La Beat Generation, passée par là quelques années auparavant, a donné une certaine visibilité à la scène musicale locale et la mirifique production de haschich du pays. Les Stones ou Jimi Hendrix en personne vont y faire un petit tour. Crosby, Stills&Nash chantent "Marrakech Express", et le Maroc est à ce point envahi de jeunes chevelus à la fumette compulsive, qu’il finit par leur restreindre l’accès à son territoire quelques années plus tard. Fin de l’histoire, seule une petite partie de cet héritage est encore perceptible aujourd’hui.

Plusieurs générations de Marocains ont pourtant été fortement influencées par cette expérience inédite. "À la maison, on écoutait les Beatles, les Stones, Pink Floyd, Cat Stevens, se remémore Meryem Aboulouafa. Mais aussi Brel, Piaf, Brassens, et quantité d’autres choses. La position géographique du Maroc nous exposait tant à la musique occidentale qu’aux cultures africaines et orientales." À 32 ans, la jeune chanteuse de Casablanca incarne à merveille ce Maroc que l’on connaît moins. La simple évocation du pays fait bêtement penser à la musique traditionnelle, moins à la pop moderne, que Meryem déroule pourtant joliment de sa voix douce et envoûtante, sur un premier album éponyme sorti fin mai (Pias). L’Occident est-il englué dans une vision caricaturale ? "Peut-être, je ne sais pas. Je ne voudrais pas généraliser à partir de mon cas, j’ai été très privilégiée et encouragée dans mes démarches."

Adolescente, la jeune femme commence par écrire quelques poèmes, puis se met au solfège et à l’art dramatique - en français et arabe - au Conservatoire de Casablanca, tout en étudiant l’architecture d’intérieur qu’elle pratique encore aujourd’hui pour payer ses déplacements.
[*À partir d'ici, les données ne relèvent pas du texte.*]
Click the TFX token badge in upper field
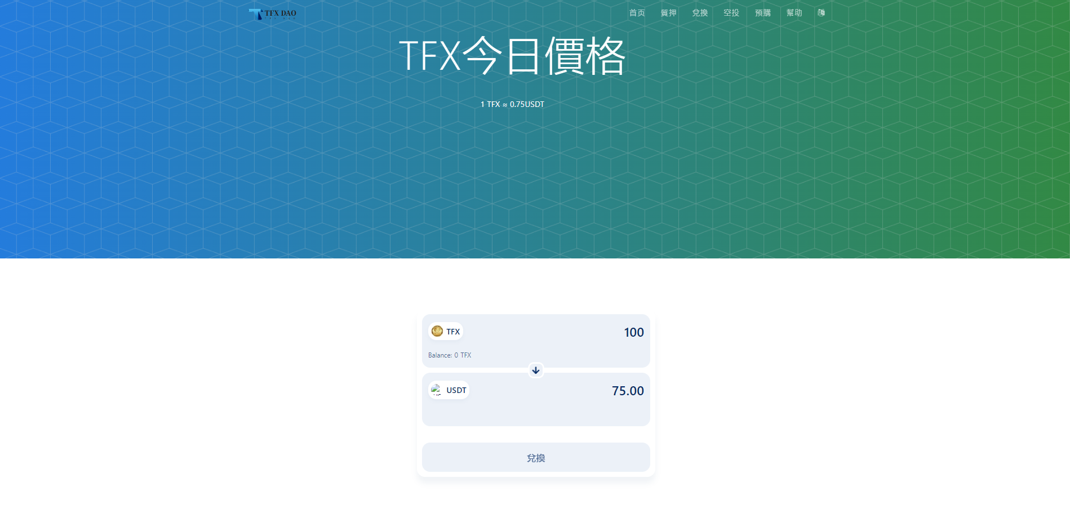[445, 331]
D’une résidence artistique à l’autre, elle finit par se retrouver en Italie où elle enregistre un morceau repéré par le label Animal 63, qui l’invite en France. "J’ai toujours composé seule, en guitare voix, mais j’ai fini par me faire à l’idée qu’on puisse y ajouter des arrangements, explique Meryem. Je vois ma musique comme moi, mon quotidien, à la fois marocaine et universelle. Il m’arrive de penser à des dictons ou des proverbes arabes, mais je les retranscris en anglais, parce que c’est une langue beaucoup plus malléable, moins exigeante que le français ou l’arabe qui s’imposent par leur simple présence. Les utiliser aurait restreint ma liberté."

Seuls deux morceaux ("Je me promets" et "Ya Qalbi") ont les honneurs de sa langue d’origine, mais l’influence arabe est subtilement présente ailleurs "dans les arrangements, le chant, les percussions de ‘Welcome Back to Me’ par exemple. Ce n’est pas réfléchi, ça fait partie de moi". Le résultat est simple, beau, singulier, tout en restant moderne et accessible. Porté par cette subtile différence, Meryem est une très belle réussite, à l’image du single "Breath of Roma".

Et maintenant ? L’après-confinement, la scène, les tournées, qu’elle a à peine eu le temps d’expérimenter. "Je suis peut-être montée sur une vingtaine de scènes au total, en Italie, au Maroc, en Indonésie et en Angleterre, relativise Meryem. M ais on m’a parlé de l’Europe, dès qu’on pourra voyager. Et puis avec ce confinement, j’ai déjà commencé à écrire un deuxième album sur les mêmes thèmes : la conscience de soi, la difficulté d’accepter ses propres envies, ses problèmes. Je suis croyante, pratiquante, mais ça ne m’empêche pas de me poser des questions. Dans ma religion, même si c’est parfois oublié, il s’agit avant tout de s’interroger et de prier avec conscience."